On the first day of our trip we visited a free prenatal education class sponsored by the Sederhana Berdampak Luar Biasa (SELARAS) program. It was the first of four monthly sessions in which the women would participate. Two midwives led the one-hour-long class, referred to by participants as the mothers’ group. Through song, the mostly first-time mothers bonded. They sang, “In one hour we're having our mothers’ class. In one hour we're going to be smarter. In one hour we're going to have fun. In one hour, we're going to have a healthy pregnancy." During this particular session, the mothers learned about the spread the bacteria and the importance of proper hand washing. As the curriculum for the mothers’ group is still fairly new, there have not been any women to enroll in the group during more than one pregnancy. However, not all of the group participants were pregnant for the first time. One mother, currently pregnant with her second child, said other women encouraged her to join the group. She spoke of how a midwife taught her about exclusive breastfeeding during her first pregnancy. The information she received motivated her to breastfeed that child for two years. She thought the information on breastfeeding was beneficial and decided to come to the mothers’ group to gain more beneficial information. Since its inception, 14 mothers’ groups have occurred. About 80% of pregnant women in the community come to the group. According to the midwives, one of the greatest successes of the group is the development of community engagement. For instance, a “community car” has been established as a volunteer transport service. At any hour, there is a designated car and driver for women without access to cars. On their designated day, men in the community drive laboring women to the local puskesmas, or clinic. While the men enjoy this aspect of community engagement, one of the challenges faced by the group is the lack of attendance by fathers. One midwife stated that while it is difficult to get fathers to attend the group, they support the women’s attendance. An additional challenge is getting the women to move from the idea of a traditional home delivery to acceptance of delivery in the puskesmas, using a skilled birth attendant.

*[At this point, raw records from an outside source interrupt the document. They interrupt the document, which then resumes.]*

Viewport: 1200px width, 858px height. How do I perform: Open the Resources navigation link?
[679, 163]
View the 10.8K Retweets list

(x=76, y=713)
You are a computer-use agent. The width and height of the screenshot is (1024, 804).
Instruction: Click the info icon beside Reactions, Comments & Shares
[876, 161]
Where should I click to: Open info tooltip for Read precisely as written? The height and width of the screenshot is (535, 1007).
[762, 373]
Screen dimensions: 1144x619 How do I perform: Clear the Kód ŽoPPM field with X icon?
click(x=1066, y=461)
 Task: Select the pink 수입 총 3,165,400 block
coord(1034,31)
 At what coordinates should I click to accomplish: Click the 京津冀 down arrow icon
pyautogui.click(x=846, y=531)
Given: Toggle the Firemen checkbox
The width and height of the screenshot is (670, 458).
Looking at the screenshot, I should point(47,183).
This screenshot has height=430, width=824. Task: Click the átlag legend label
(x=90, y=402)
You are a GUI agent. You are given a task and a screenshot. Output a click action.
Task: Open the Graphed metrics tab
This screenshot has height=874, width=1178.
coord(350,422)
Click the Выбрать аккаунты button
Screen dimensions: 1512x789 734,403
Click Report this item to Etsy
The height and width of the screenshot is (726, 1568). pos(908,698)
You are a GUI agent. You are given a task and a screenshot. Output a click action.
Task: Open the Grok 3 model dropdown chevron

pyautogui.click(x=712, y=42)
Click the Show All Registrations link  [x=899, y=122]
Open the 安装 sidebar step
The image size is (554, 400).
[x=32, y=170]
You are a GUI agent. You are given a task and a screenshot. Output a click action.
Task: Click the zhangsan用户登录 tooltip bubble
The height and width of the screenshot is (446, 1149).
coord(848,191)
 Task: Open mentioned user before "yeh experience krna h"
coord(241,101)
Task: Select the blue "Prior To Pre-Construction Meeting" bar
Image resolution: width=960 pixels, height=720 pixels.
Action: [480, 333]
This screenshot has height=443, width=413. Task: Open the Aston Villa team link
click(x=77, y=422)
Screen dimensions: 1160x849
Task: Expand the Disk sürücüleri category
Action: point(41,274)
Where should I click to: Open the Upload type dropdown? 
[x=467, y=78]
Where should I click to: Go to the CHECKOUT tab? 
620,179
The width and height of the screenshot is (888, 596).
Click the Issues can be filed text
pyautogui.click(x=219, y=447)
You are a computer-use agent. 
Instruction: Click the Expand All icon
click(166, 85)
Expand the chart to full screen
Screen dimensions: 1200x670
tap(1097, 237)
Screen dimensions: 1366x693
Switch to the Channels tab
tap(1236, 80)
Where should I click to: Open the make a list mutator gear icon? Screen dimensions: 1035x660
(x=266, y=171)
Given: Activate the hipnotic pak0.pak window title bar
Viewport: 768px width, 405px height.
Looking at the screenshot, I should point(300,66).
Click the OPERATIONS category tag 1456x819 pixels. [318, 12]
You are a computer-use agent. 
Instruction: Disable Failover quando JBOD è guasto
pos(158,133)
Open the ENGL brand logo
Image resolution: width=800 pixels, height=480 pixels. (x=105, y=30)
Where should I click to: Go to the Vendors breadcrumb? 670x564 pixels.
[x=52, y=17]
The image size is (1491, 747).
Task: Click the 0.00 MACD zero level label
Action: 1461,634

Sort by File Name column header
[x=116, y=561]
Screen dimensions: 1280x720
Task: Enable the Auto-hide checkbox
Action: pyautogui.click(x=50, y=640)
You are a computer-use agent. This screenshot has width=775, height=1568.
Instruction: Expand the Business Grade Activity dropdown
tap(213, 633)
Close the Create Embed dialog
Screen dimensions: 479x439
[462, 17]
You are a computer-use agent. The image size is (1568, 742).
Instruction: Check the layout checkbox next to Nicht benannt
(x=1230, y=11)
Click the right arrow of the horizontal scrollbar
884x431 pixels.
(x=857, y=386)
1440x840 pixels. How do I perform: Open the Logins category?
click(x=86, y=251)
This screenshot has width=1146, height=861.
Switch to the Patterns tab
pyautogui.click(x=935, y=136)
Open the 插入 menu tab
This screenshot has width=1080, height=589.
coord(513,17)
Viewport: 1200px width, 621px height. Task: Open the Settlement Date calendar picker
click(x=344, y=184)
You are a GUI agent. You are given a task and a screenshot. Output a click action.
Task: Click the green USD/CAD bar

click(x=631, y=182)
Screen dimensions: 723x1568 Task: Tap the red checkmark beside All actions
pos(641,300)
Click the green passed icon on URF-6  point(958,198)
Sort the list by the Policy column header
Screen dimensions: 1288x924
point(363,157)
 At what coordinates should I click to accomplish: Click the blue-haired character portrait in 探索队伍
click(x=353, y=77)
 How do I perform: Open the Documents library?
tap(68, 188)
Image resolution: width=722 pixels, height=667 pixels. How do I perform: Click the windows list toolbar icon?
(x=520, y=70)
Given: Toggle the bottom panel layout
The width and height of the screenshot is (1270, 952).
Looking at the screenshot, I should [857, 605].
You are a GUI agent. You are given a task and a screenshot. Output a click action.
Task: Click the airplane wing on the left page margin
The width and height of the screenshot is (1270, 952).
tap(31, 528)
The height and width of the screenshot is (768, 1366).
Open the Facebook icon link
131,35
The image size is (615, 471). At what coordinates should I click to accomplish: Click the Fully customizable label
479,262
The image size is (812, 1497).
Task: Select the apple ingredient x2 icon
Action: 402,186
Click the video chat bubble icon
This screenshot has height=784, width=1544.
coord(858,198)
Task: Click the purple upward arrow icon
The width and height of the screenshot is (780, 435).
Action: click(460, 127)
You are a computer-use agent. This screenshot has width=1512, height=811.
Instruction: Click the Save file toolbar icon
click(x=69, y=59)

Currently, there are only seven skilled birth attendants in the community. These health workers are responsible for the care of 4,000 people, including 800 children under 5. Two traditional birth attendants remain in the community and are working to increase comfort with receiving care from skilled birth attendants. In order to do this, they refer pregnant women to midwives and resist caring for the women themselves. In this sense, traditional and skilled birth attendants are working together to ensure the best outcomes of the mothers and babies in their community. These frontline health workers are engaged in life-saving work, but they can not do this work alone. When asked what could help her to better do her job, one midwife replied, “Capacity building from the government, … more support from the government to encourage women to deliver at skilled health facilities.” Continued United States government-support of frontline health workers will help to ensure that these health advocates are prepared to provide optimal care to the pregnant women in their communities. I look forward to learning more about the practices of frontline health workers. Visiting Indonesia made it clear to me that, in every part of the world, mothers want the best health outcomes for themselves and their children. A mother’s love is universal.